• **AVAILABLE DATA**
>>>

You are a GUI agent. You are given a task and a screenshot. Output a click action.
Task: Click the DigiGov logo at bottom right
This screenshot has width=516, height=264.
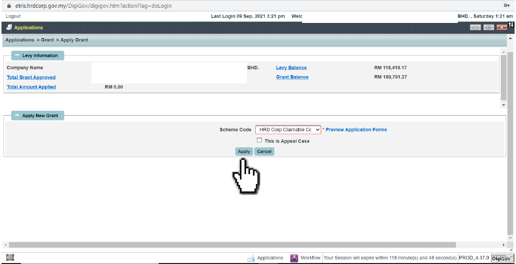click(x=502, y=258)
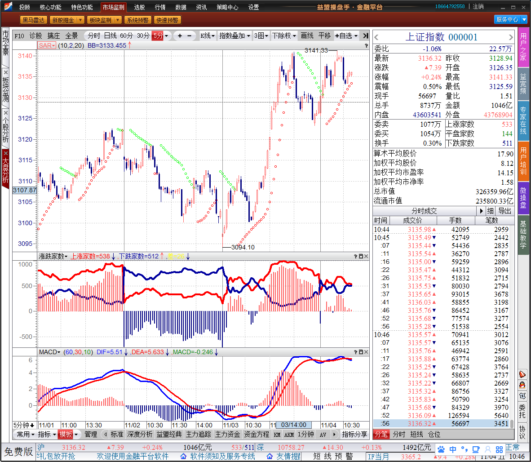Click the QQ penguin icon in right sidebar
Viewport: 531px width, 462px height.
tap(522, 385)
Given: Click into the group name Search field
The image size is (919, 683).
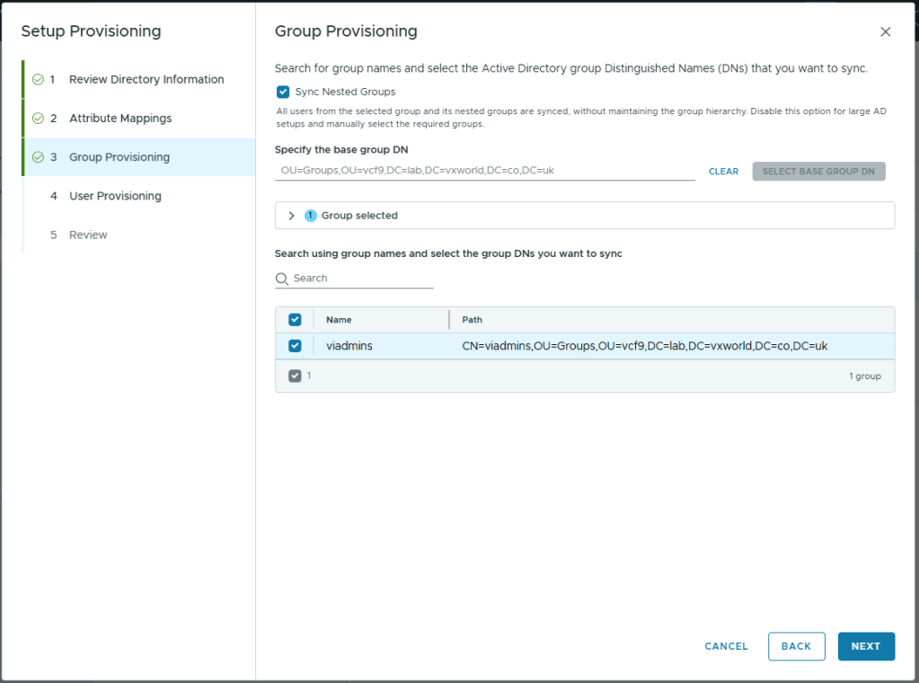Looking at the screenshot, I should [x=361, y=279].
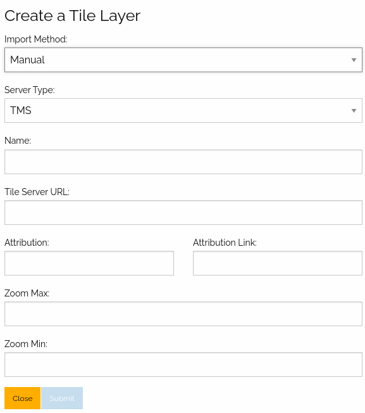Click the Submit button
This screenshot has width=365, height=413.
[x=62, y=398]
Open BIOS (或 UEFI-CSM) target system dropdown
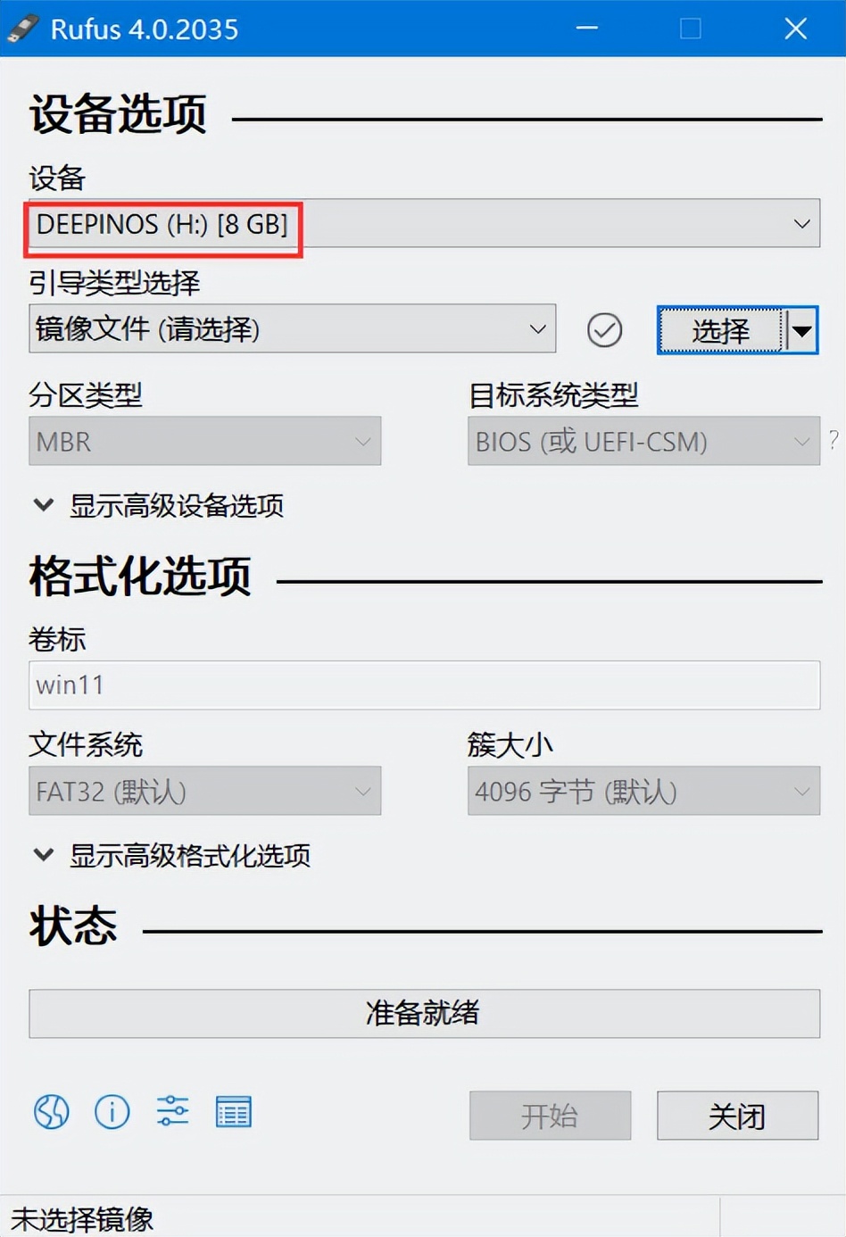Screen dimensions: 846x1237 coord(643,441)
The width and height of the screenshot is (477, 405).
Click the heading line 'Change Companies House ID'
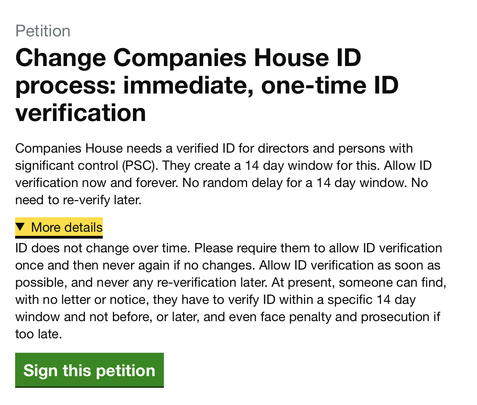click(188, 57)
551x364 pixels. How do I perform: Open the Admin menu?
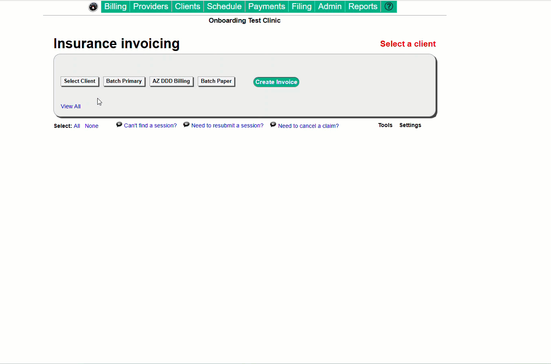click(x=329, y=6)
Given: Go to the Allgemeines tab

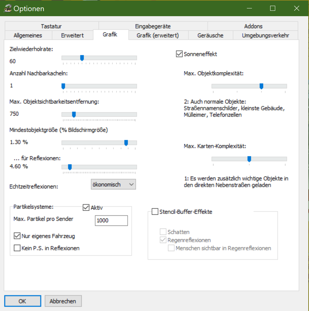Looking at the screenshot, I should (x=28, y=35).
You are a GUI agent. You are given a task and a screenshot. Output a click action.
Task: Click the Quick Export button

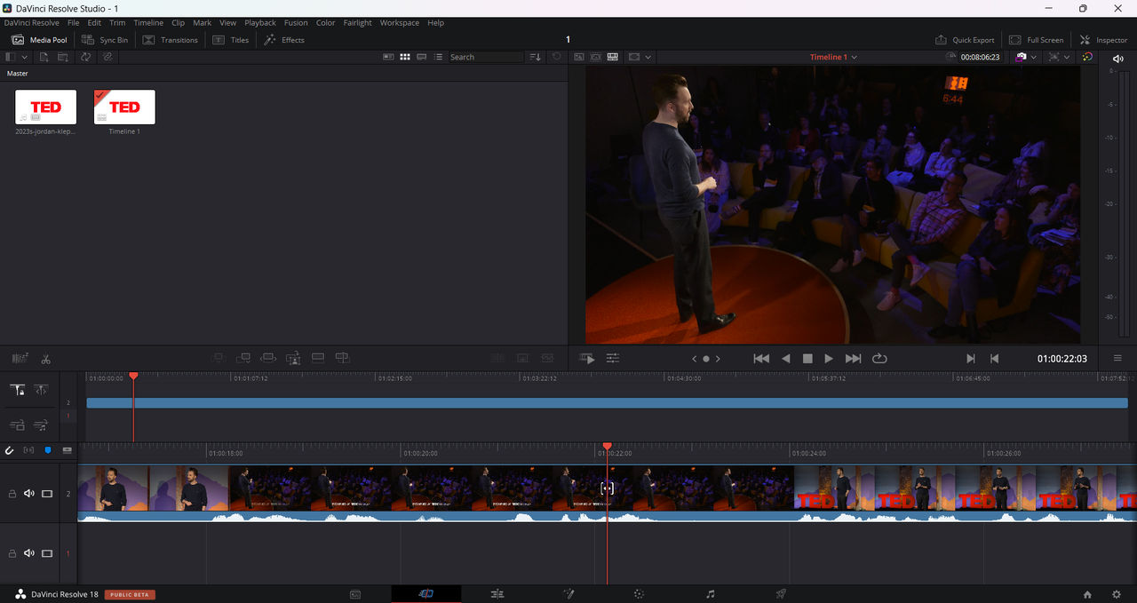[965, 40]
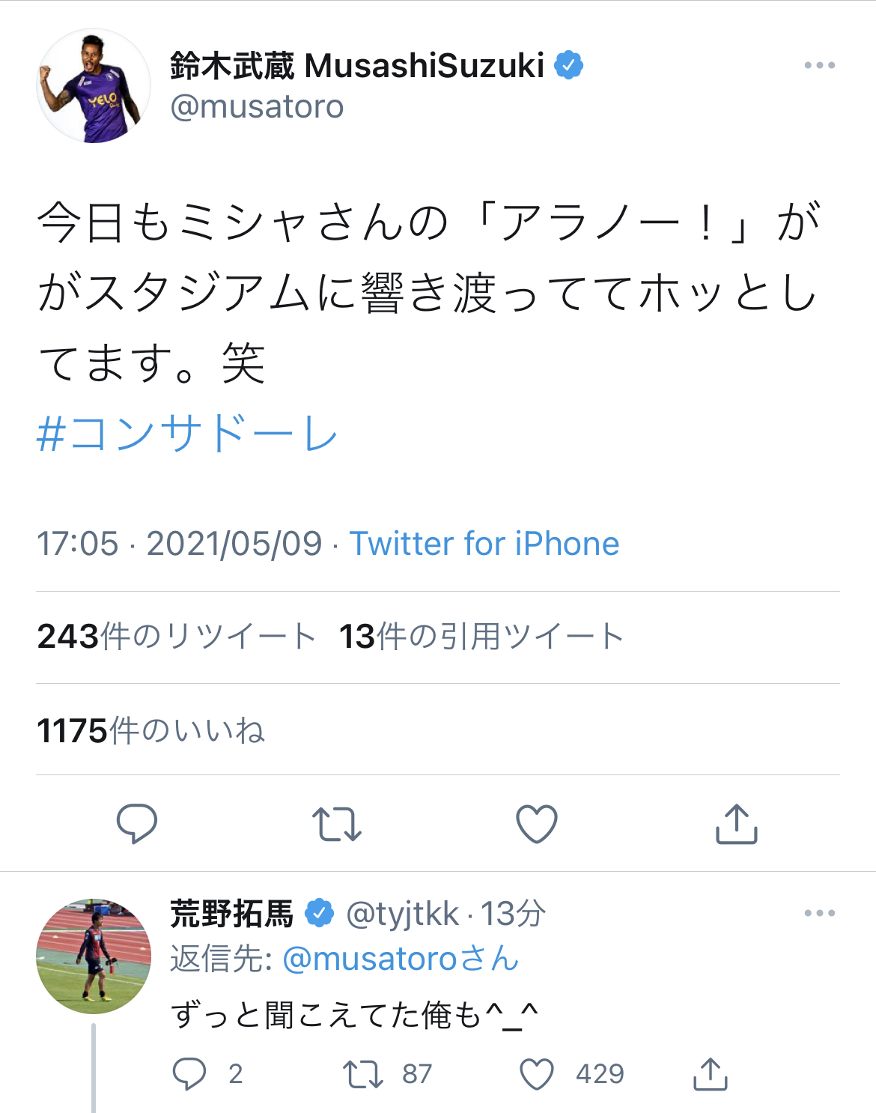Open more options for Musashi Suzuki's tweet
Screen dimensions: 876x1113
[819, 66]
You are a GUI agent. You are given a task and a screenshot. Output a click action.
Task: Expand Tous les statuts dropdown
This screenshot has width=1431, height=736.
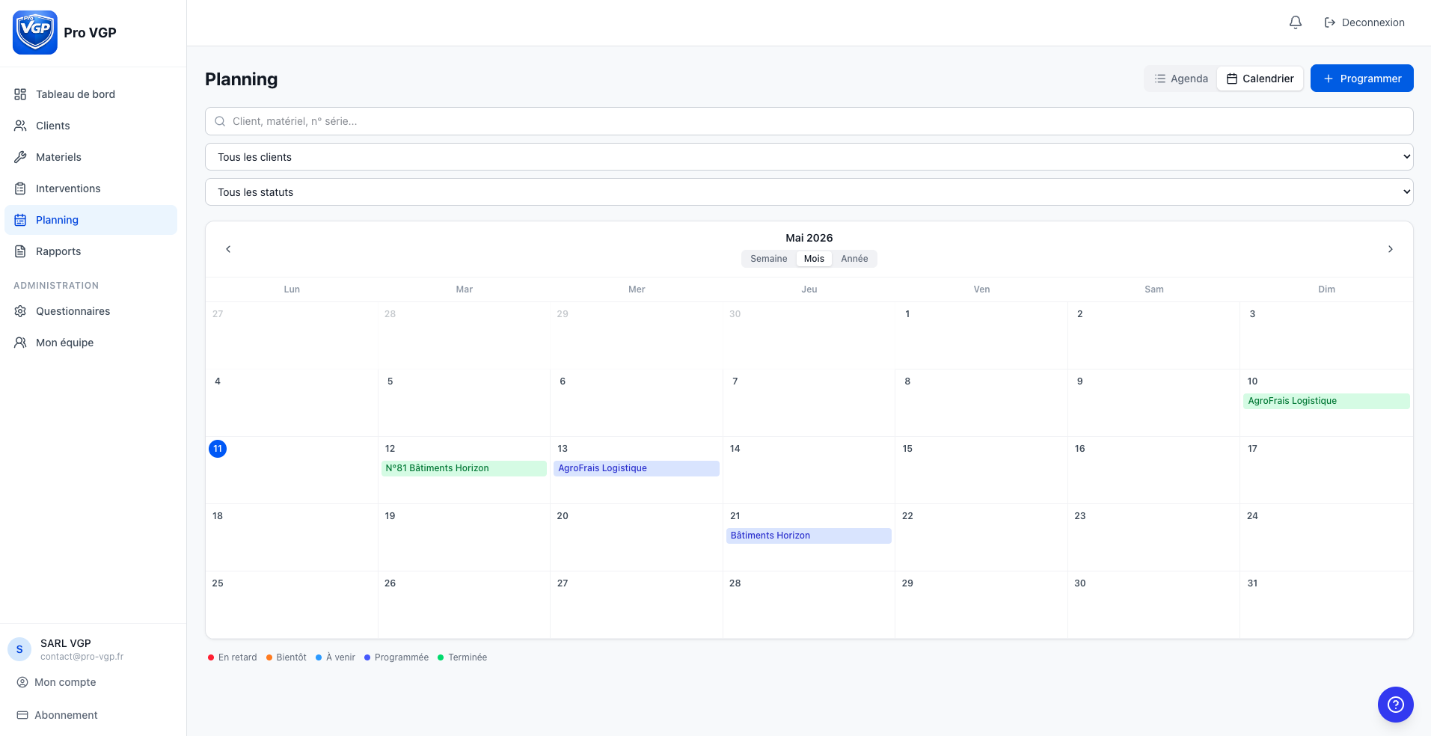tap(809, 192)
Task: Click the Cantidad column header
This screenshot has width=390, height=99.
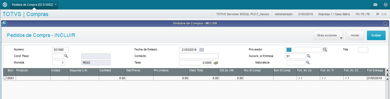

<<<

Give back the whole of the material exactly, with the pictures removed.

You are a GUI agent. You are given a task and a screenshot. Output a click action.
Task: Click the DigiGov logo at bottom right
This screenshot has width=516, height=264.
click(x=502, y=258)
Click the QQ penguin icon in right sidebar
Viewport: 531px width, 462px height.
tap(522, 385)
Given: Click into the group name Search field
The image size is (919, 683).
Looking at the screenshot, I should [x=361, y=279].
Click the Submit button
This screenshot has width=365, height=413.
[x=62, y=398]
Open BIOS (或 UEFI-CSM) target system dropdown
Screen dimensions: 846x1237 coord(643,441)
The width and height of the screenshot is (477, 405).
Click the heading line 'Change Companies House ID'
click(188, 57)
551x364 pixels. How do I perform: Open the Admin menu?
click(x=329, y=6)
Given: Go to the Allgemeines tab

Looking at the screenshot, I should (x=28, y=35).
You are a GUI agent. You are given a task and a screenshot. Output a click action.
Task: Click the Quick Export button

[965, 40]
Open more options for Musashi Suzuki's tweet
Screen dimensions: 876x1113
[819, 66]
You are a GUI agent. You are given a task and a screenshot. Output a click action.
Task: Expand Tous les statuts dropdown
This screenshot has width=1431, height=736.
tap(809, 192)
Task: Click the Cantidad column header
This screenshot has width=390, height=99.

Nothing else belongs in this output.